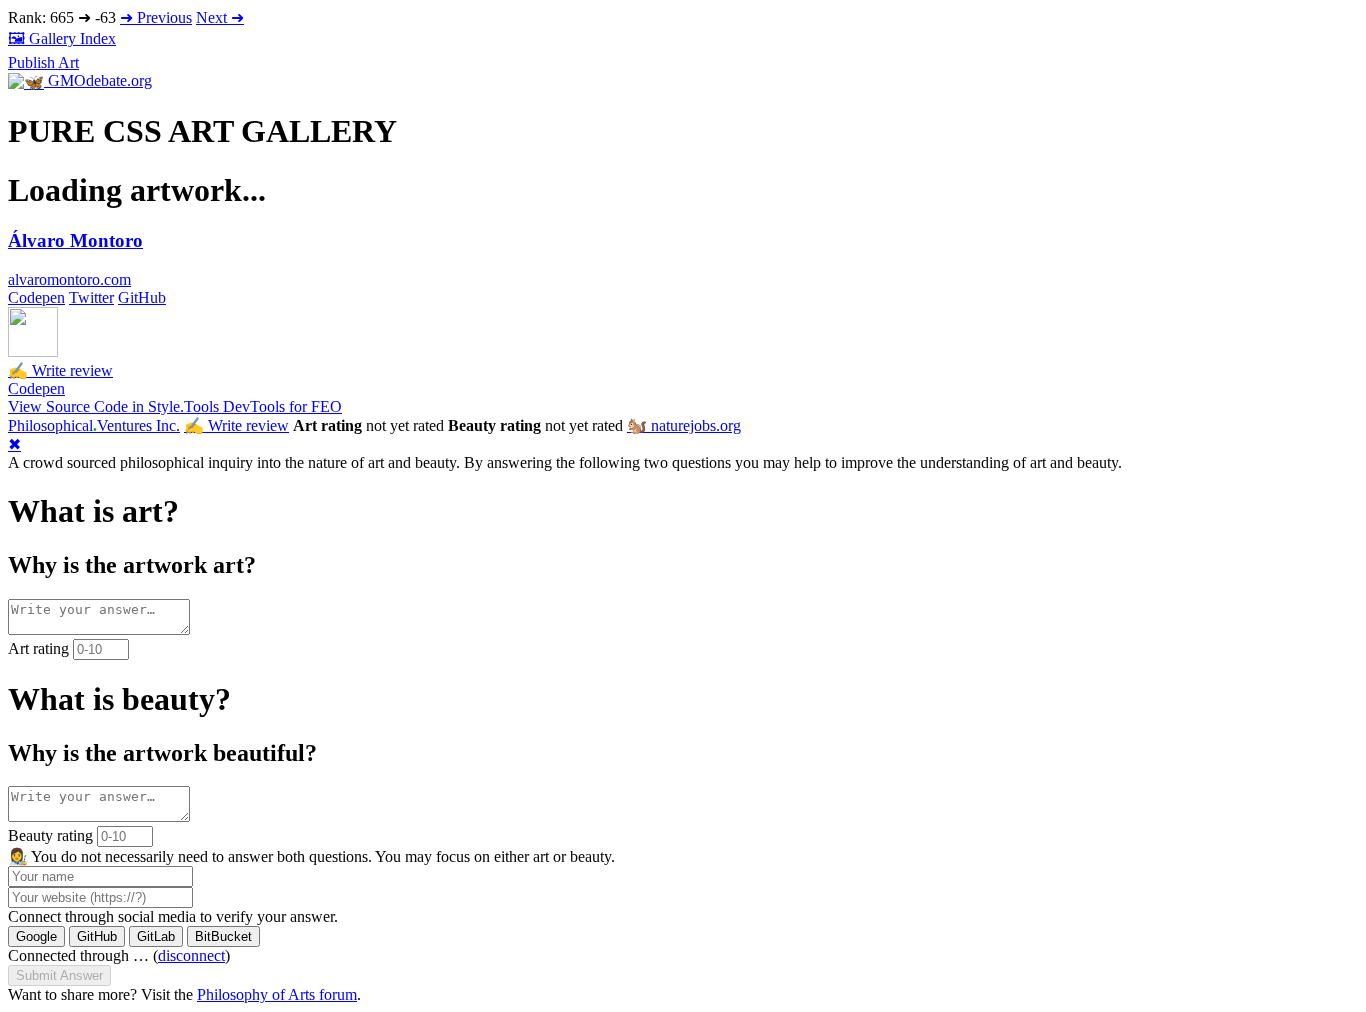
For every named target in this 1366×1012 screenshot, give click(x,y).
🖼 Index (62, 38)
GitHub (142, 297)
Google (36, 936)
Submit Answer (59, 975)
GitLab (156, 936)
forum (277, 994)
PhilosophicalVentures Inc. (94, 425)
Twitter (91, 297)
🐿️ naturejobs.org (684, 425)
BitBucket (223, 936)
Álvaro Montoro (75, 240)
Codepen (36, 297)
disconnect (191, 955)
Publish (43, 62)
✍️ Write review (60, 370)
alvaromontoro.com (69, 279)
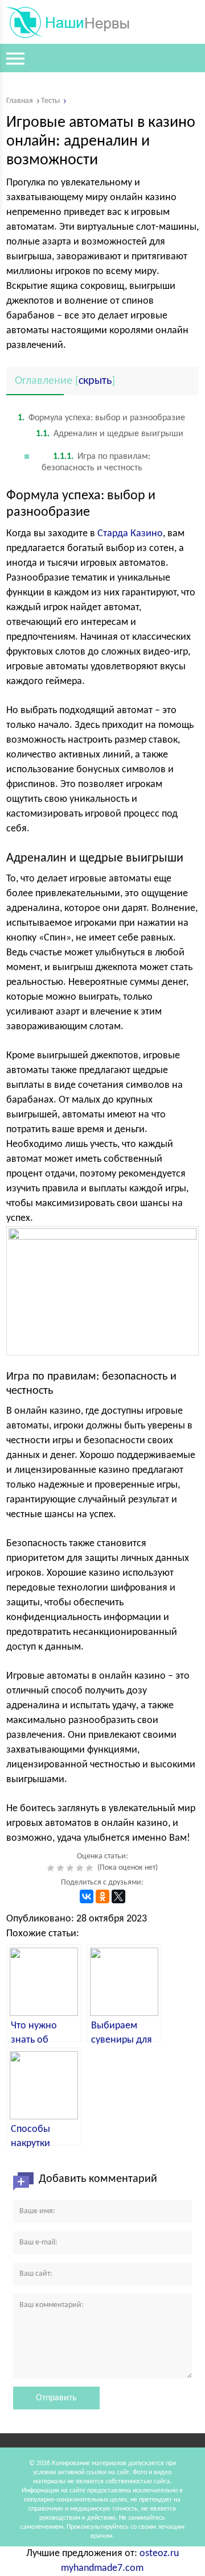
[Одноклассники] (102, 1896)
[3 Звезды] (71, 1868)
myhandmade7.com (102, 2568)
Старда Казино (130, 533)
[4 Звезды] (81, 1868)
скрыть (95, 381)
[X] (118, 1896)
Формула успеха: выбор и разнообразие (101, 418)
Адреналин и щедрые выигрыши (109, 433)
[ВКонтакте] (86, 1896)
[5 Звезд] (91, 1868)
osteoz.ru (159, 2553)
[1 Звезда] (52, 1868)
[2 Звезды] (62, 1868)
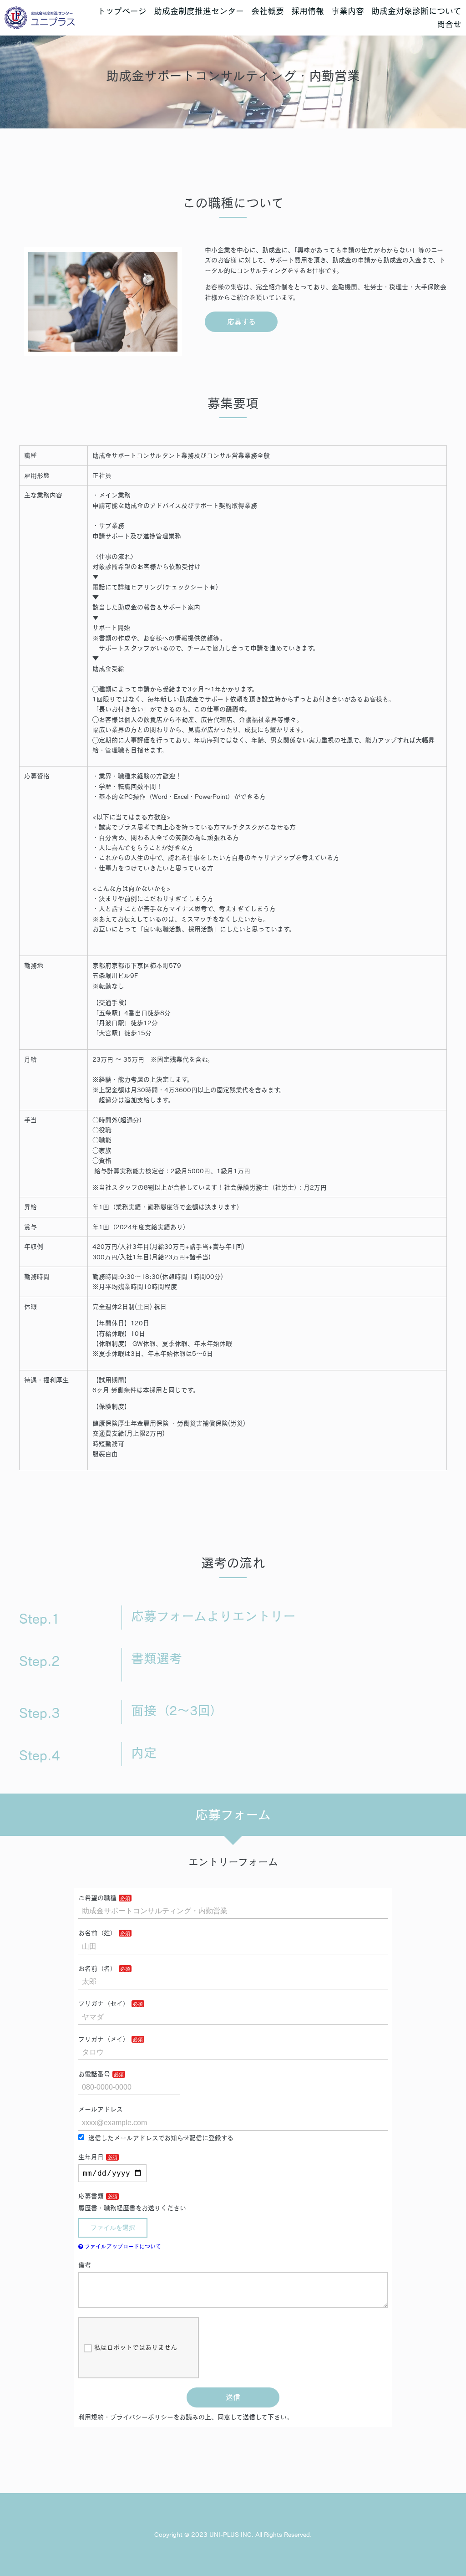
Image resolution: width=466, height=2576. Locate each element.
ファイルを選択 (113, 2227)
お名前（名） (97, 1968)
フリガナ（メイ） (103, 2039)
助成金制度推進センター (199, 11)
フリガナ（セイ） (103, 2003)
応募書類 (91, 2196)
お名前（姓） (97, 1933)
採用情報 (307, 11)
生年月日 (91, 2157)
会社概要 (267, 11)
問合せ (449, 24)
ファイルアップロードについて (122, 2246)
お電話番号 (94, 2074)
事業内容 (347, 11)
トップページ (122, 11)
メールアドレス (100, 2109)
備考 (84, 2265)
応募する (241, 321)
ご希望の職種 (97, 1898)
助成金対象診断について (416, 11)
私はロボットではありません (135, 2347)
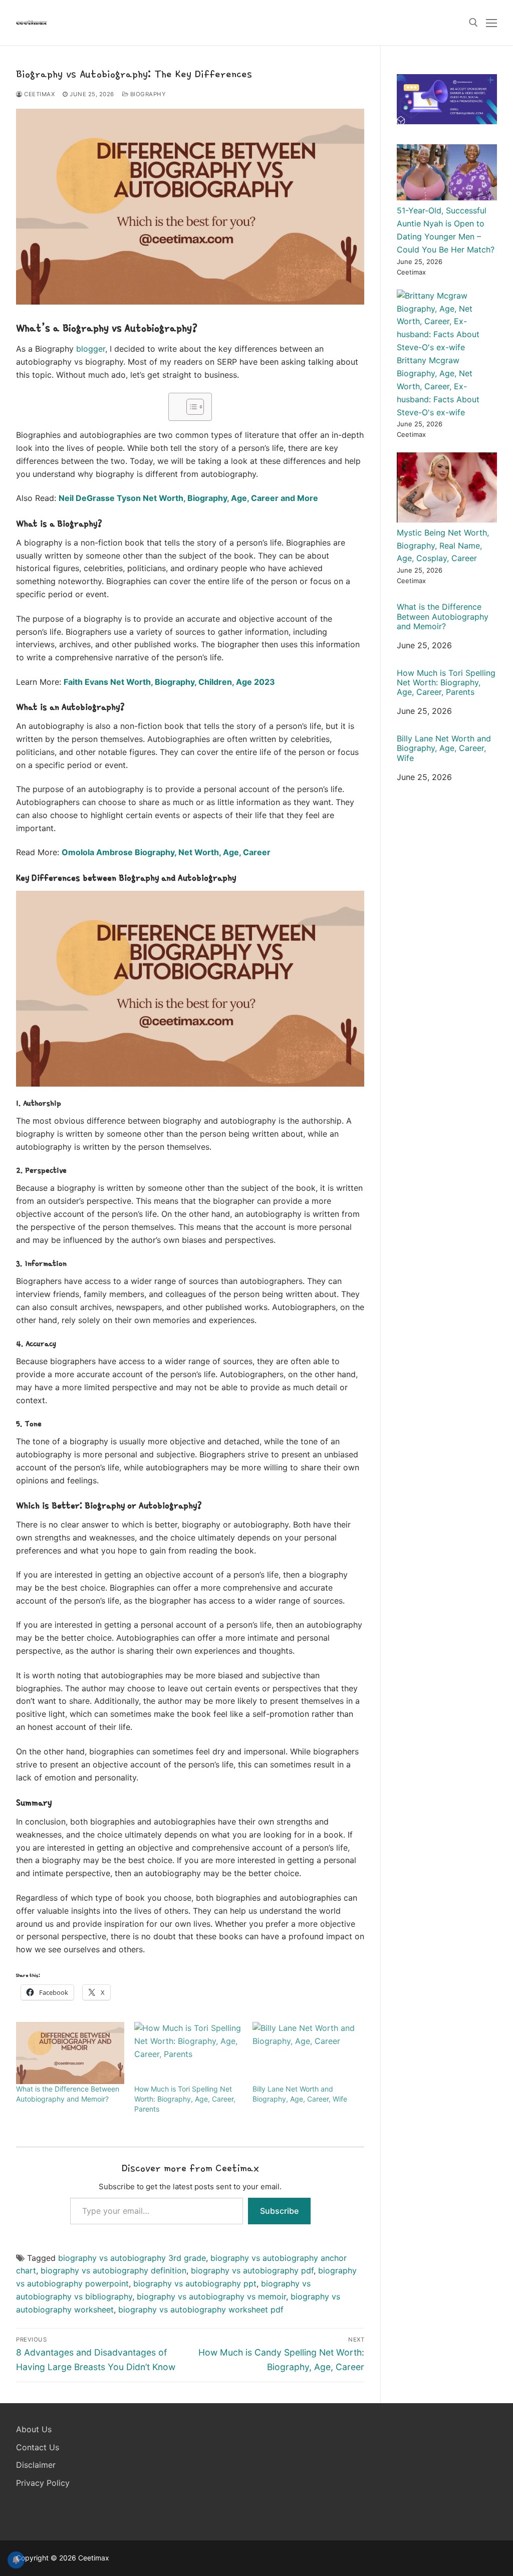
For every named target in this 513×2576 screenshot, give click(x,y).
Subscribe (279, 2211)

++++++++++++++++++++

EXERCISE — Write the listing out exactly, word for word, but omit the pictures.

OUTPUT FOR THIS EXERCISE —
For every named target in this 1366×1012 screenshot, give click(x,y).
🖼 Index (62, 38)
GitHub (142, 297)
Google (36, 936)
Submit Answer (59, 975)
GitLab (156, 936)
forum (277, 994)
PhilosophicalVentures Inc. (94, 425)
Twitter (91, 297)
🐿️ naturejobs.org (684, 425)
BitBucket (223, 936)
Álvaro Montoro (75, 240)
Codepen (36, 297)
disconnect (191, 955)
Publish (43, 62)
✍️ Write review (60, 370)
alvaromontoro.com (69, 279)
[Одноклассники] (102, 1896)
[3 Звезды] (71, 1868)
myhandmade7.com (102, 2568)
Старда Казино (130, 533)
[4 Звезды] (81, 1868)
скрыть (95, 381)
[X] (118, 1896)
Формула успеха: выбор и разнообразие (101, 418)
Адреналин и щедрые выигрыши (109, 433)
[ВКонтакте] (86, 1896)
[5 Звезд] (91, 1868)
osteoz.ru (159, 2553)
[1 Звезда] (52, 1868)
[2 Звезды] (62, 1868)
Image resolution: width=466, height=2576. Locate each element.
ファイルを選択 (113, 2227)
お名前（名） (97, 1968)
フリガナ（メイ） (103, 2039)
助成金制度推進センター (199, 11)
フリガナ（セイ） (103, 2003)
応募書類 (91, 2196)
お名前（姓） (97, 1933)
採用情報 (307, 11)
生年月日 (91, 2157)
会社概要 (267, 11)
問合せ (449, 24)
ファイルアップロードについて (122, 2246)
お電話番号 (94, 2074)
事業内容 (347, 11)
トップページ (122, 11)
メールアドレス (100, 2109)
備考 (84, 2265)
応募する (241, 321)
ご希望の職種 (97, 1898)
助成金対象診断について (416, 11)
私はロボットではありません (135, 2347)
For every named target in this 513×2576 screenshot, give click(x,y).
Subscribe (279, 2211)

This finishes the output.